Channels ▼
RSS

Parallel

Amazon SimpleDB: A Simple Way to Store Complex Data


Beyond Trivial Data

The trivial data we used for the examples was sufficient to get a feel for SimpleDB. To see how suitable SimpleDB might be for real world use, we need real world data. One of the sites that my search for large data sets led me to was the Center for Machine Learning and Intelligent Systems at the University of California, Irvine, where I found the data set that was used in a contest that was run by Netflix. One of the files, movie_titles.txt, contains a unique identifier, title and release data for each of 17,770 movies. At .5MB it is undoubtedly not the largest data set you have ever worked with but is sufficient for the task at hand. Also available are 17,770 data files, one for each movie, containing an anonymized customer identifier, the number of stars that customer gave the movie and the date of the rating. The total size of these files is 2GB. My original thought was to store all of the title/release date data and all of the review data in SimpleDB. Table 1, which gives the limitations of SimpleDB, shows why I settled for something a little less ambitious.

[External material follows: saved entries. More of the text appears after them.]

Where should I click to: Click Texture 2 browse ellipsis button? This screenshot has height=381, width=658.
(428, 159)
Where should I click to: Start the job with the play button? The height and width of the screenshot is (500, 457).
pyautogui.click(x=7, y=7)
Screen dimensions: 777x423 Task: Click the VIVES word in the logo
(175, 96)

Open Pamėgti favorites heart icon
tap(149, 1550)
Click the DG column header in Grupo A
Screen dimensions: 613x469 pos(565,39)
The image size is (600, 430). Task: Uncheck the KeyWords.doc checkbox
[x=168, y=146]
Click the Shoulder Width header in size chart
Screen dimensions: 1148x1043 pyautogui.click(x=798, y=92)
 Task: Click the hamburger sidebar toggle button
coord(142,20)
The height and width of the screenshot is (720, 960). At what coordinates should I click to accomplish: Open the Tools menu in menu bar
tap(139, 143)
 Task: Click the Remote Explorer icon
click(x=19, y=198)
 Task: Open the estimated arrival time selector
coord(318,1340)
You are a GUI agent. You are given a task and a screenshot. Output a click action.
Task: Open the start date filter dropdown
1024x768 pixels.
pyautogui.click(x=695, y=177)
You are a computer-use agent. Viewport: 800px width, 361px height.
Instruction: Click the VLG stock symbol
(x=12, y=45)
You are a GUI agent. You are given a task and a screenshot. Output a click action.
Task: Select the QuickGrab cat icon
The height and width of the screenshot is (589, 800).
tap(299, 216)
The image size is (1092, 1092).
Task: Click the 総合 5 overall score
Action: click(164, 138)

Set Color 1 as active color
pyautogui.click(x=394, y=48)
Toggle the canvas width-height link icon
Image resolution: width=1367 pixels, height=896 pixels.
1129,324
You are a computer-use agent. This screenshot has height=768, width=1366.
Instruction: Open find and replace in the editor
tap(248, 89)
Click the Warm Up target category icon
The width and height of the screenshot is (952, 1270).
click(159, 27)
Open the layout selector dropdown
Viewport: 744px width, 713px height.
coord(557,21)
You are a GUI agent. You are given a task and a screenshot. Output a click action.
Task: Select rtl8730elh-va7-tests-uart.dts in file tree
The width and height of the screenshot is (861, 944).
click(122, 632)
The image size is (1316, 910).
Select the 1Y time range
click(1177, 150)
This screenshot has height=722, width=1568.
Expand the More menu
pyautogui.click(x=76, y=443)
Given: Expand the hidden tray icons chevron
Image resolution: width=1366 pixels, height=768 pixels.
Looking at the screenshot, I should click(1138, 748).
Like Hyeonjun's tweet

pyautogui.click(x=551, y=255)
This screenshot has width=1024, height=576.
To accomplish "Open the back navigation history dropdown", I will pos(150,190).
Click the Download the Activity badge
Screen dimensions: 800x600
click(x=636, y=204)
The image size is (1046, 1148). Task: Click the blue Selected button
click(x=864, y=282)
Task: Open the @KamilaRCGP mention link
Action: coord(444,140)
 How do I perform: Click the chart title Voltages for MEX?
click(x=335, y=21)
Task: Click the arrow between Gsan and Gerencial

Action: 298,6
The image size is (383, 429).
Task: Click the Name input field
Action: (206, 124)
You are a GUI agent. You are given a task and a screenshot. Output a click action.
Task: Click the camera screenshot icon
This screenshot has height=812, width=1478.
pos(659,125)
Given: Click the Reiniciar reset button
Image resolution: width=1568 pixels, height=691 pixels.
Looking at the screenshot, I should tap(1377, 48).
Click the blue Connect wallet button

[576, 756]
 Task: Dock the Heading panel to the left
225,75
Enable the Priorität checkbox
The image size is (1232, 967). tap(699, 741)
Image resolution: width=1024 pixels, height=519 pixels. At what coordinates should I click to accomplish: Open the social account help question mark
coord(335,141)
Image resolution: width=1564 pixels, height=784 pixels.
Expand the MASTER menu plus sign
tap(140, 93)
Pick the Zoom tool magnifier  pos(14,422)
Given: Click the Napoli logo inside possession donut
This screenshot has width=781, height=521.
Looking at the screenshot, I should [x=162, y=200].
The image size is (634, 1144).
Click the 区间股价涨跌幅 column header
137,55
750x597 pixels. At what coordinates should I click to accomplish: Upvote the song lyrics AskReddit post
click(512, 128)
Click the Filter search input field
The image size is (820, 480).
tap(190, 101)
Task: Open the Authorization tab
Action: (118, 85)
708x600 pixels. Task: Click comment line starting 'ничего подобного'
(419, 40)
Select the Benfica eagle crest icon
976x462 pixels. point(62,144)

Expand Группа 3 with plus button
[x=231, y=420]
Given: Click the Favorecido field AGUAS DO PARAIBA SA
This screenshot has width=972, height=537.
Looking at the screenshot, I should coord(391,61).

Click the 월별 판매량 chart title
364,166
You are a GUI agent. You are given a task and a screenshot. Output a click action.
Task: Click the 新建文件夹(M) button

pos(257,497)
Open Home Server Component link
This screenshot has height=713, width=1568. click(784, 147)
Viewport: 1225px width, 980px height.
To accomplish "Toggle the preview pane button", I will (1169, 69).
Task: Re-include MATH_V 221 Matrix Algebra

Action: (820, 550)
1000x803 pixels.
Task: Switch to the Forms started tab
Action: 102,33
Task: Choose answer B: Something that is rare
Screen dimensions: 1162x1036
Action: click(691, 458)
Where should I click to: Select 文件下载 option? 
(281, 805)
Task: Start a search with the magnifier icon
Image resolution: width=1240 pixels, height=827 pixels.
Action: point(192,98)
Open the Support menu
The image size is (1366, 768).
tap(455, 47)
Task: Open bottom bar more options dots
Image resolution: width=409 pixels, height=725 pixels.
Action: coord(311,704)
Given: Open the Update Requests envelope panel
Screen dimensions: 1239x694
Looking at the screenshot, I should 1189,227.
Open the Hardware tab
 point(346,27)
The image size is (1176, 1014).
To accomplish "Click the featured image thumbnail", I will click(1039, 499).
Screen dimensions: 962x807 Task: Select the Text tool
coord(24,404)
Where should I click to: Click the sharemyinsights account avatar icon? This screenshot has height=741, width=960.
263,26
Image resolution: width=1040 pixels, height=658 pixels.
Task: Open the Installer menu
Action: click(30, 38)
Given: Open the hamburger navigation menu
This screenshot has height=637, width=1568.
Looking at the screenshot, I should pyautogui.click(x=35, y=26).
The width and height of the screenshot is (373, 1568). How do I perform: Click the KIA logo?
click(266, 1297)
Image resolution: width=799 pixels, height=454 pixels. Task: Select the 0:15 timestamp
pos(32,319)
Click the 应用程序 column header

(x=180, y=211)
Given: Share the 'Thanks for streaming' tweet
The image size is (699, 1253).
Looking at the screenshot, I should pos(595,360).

Table 1: Amazon SimpleDB Limits.

Although a total of 10GB per domain times 100 domains per account seems a lot, 256 attribute name-value pairs per item proved to be an obstacle that I just could not overcome no matter whether I made each movie, each customer or each review date an item. Since my original intention was to write a simple demo program, rather than agonize over ways I might arrange the data, I settled for less and wrote NetflixDataLoader.java (available here). It reads each of the ratings files and derives the following data, which it assigns as attributes to each movie:

  • Minimum number of stars
  • Maximum number of stars
  • Average number of stars
  • Number of times movie was reviewed
  • Earliest review date
  • Latest review date

The program also assigns the title and release date as attributes. I use the movie's unique identifier as the item. NOTE: I originally tried to use the movie's title as the item rather than an attribute only to find that the title of both movies 15846 and 16045 was "A Raisin in the Sun".

If you examine the program, you will see that it consists of a pool of worker threads, each of which pops a file name from a list of data files, calculates the ratings data, creates a PutAttributesRequest and uses the client's putAttributes() method to write to SimpleDB.

The code that creates the PutAttributesRequest is in the updateSimpleDB() method and looks like this:


List<ReplaceableAttribute> movieAttributes = new ArrayList<ReplaceableAttribute>();
String title = movieTitleMap.get(titleKey).getTitle();
movieAttributes.add(new ReplaceableAttribute("title", title, false));
String releaseDate = movieTitleMap.get(titleKey).getReleaseDate();
movieAttributes.add(new ReplaceableAttribute("release_date", releaseDate,
       false));
movieAttributes.add(new ReplaceableAttribute("times_reviewed",
       Integer.toString(ri.getnReviews()), false));
movieAttributes.add(new ReplaceableAttribute("earliest_review",
       sdf.format(ri.getEarliestReview()), false));
movieAttributes.add(new ReplaceableAttribute("latest_review",
       sdf.format(ri.getLastReview()), false));
movieAttributes.add(new ReplaceableAttribute("min_stars",
       Integer.toString(ri.getMinStars()), false));
movieAttributes.add(new ReplaceableAttribute("max_stars",
       Integer.toString(ri.getMaxStars()), false));
movieAttributes.add(new ReplaceableAttribute("average_stars",
       ri.getAvgStars().toPlainString(), false));
PutAttributesRequest par = new PutAttributesRequest(DOMAIN_NAME, titleKey,
       movieAttributes);

This line in the sendRequest() method sends the request:


PutAttributesResponse r = client.putAttributes(par);

If you look at the code in the sendRequest() method in detail, you will see that any time the putAttributes() method returns an error, the program calculates an amount of time that it should sleep before retrying. If n is the number of retries that have been attempted, the sleep interval is calculated as a random number between 0 and 4n * 100 milliseconds. This is referred to as "exponential backoff" and its use is requested by Amazon.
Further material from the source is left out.